Tuesday, 11 March 2014

Speeding up Imports

There are a number of techniques you can use to speed up an Oracle Import, some of which I'll describe here. This is not any attempt at a comprehensive list, just some of the main techniques I have used that can really speed up some parts of an import. I've seen a standard import come down from 2.5 hours to about 0.75 hours using these techniques.

The first thing to realise is that an exported dump file is a "logical" dump of the database - it contains the SQL statements necessary to recreate all the database structures, and the data records to be loaded into each table. The import works by executing these SQL statements against the target database, thus recreating the contents of the original database that was exported. We can leverage this to our advantage in various ways.

The objects and their corresponding SQL are in a certain order in the exported dump file, and they are imported in a strict sequence by the "impdp" utility. This order is roughly the following for the main objects (it is not a complete or absolute list, as I have simplified some of the details a bit):
  • Sequences
  • Tables - Creation, but no data
  • Table Data
  • Indexes
  • Constraints - Check & Referential
  • Packages, Functions, Procedures
  • Views
  • Triggers
  • Functional and Bitmap Indexes
  • Materialized Views
When you run a full import, each of these sets of objects is done in turn, one after the other. This means that the import is not really parallelised. There is a PARALLEL option, but this only really affects the "Table Data" section, and allows multiple slave readers of the table data to run INSERT statements i.e. different tables can be loaded at the same time, but that is all. The PARALLEL option does not affect other options, such as index builds, which is a shame.

 

Its all about Disk Bandwidth

Before I get into specific techniques, I want to point out that an Oracle Import is fundamentally a disk I/O bound task. The techniques I'll be describing will be using parallelism of various forms to get more work done at the same time on the system, to reduce the total elapsed time. And this in turn will produce more disk I/O operations running at the same time. So you will ultimately be limited by the system's ability to get data off and on to the disks, rather than being limited by the amount of CPU or Memory it has in it.

Consider how each of the object types in turn is created within the database during the import:
  • The initial table data load is mainly disk I/O - read all the data records from the dump file and INSERT
  • Index creation is mainly disk I/O - read all the data in the table, sort it for the index, write the index to disk
  • Constraints are mainly disk I/O - read all the data in one table and verify value or existence in another table
  • Materialized Views involve executing the SELECT to populate the MV on disk
Yes, some CPU will be used (certainly for data load and index creation), but the CPU's must each be fed with data from disk to keep them busy.
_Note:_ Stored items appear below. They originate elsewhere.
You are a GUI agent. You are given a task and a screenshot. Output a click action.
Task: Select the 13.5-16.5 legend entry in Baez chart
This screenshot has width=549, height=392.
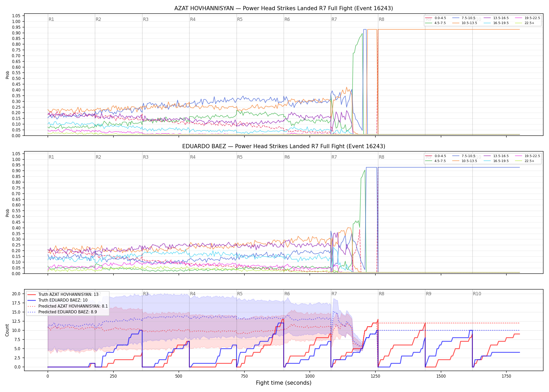tap(496, 156)
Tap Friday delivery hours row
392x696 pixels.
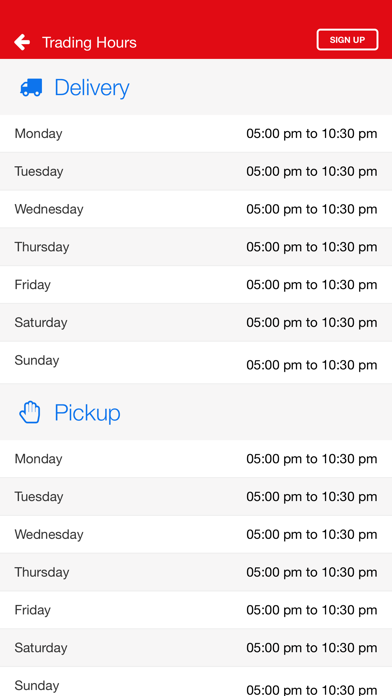pyautogui.click(x=196, y=285)
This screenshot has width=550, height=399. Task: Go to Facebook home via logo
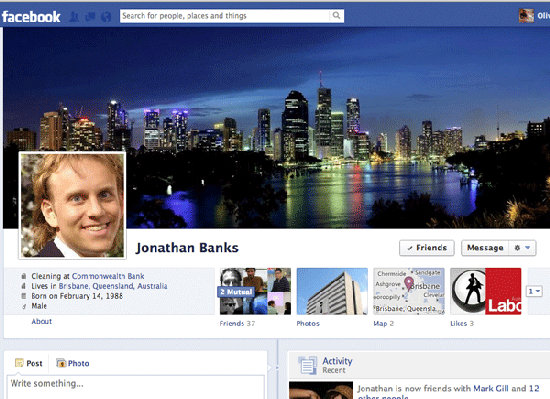click(x=31, y=16)
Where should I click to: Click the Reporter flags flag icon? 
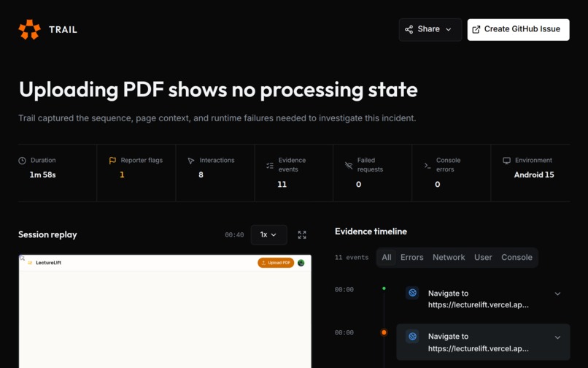point(112,161)
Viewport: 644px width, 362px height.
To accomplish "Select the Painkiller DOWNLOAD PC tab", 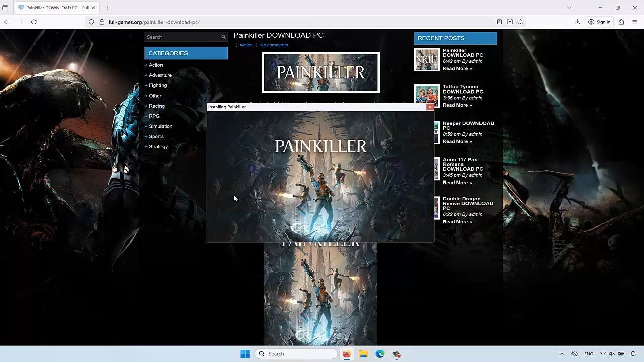I will click(55, 8).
So CPU utilisation can only go up by increasing the disk bandwidth used.

In my experience it is the index creation and the referential integrity constraints that take the longest elapsed time during imports, due to their need to always read all the data records in a table.

 

Divide And Conquer

The main technique I use to speed up an import is to import each object type separately via its own "impdp" command, using the "INCLUDE" option to only do those type of objects. While this does not directly speed up the import itself, it sets the foundation for being able to do so. Now we have a series of individual import commands to import the whole database, we can then sub-divide these up within themselves.

So instead of loading data into all the tables in one command, which does them sequentially one after the other, we can run separate import commands at the same time for each of the largest tables, and run another import command for all the other tables (using the EXCLUDE option to omit the largest tables). Now we have a high level of parallelism within the table data load, which we can fine tune based on the relative sizes of our tables and the disk I/O bandwidth available on the system.

 

Parallelizing Indexes

We could use a similar technique on indexes of doing different tables at the same time, but this can have other issues to deal with e.g. an increase in the amount of temporary tablespace storage used. Also you will probably be limited by the time taken for all of the indexes on the largest table in the database, which would be built serially one after the other.

Instead what I do is use the "SQLFILE" option of impdp with the "INCLUDE=INDEX" option to get the "CREATE INDEX" statements into a single SQL file. Then I edit this file and add a "PARALLEL" clause to the end of each "CREATE INDEX". In fact, import actually puts a "PARALLEL 1" on the end of each "CREATE INDEX" already (I'm using 11.2.0.3.0), so I only need to do a global replace of this by the degree of parallelism I want. You probably want something like the same as the number of disks you have, but you can experiment to get the best value.

Once edited I can then create the indexes by running this SQL script from SQL*Plus, after all the tables have had their data loaded in. As each index is being created using parallelism, each will be maximising the resources on the system, and we can just let it build one index at a time. There may not be any benefit from trying to split the indexes into two separate SQL files and running them both at the same time.

Note that you can create and edit this index SQL script as soon as you have the dump file you want to import. You can do this while the table data is being loaded, so that the index SQL script is ready before the tables have finished loading. This way there is no need for a gap between the end of the table data being loaded and the index creation starting.

 

Skipping Constraints

As mentioned, constraints involve reading all of the data in a table to validate that it is correct against the specified constraint. If we are importing a complete database from another system, and we know for certain that all of the data satisfies all of the constraints in that database, then we can basically skip validating the constraints completely. The speed up from this is quite significant, as we completely avoid enormous amounts of disk I/O for every table in the database, but can still end up with all the constraints in place.

As for indexes I use the SQLFILE option to produce a file containing the SQL for the constraints. I then edit this file and add "NOVALIDATE" to the end of each constraint statement. This means that Oracle will create the constraint, which is what we want, but it will not validate the data i.e. it will assume that the data is valid and not explicitly check it, which is also what we want. In fact each constraint SQL statement ends in the word "ENABLE", so we can do a global replace of this by "ENABLE NOVALIDATE", which is easy.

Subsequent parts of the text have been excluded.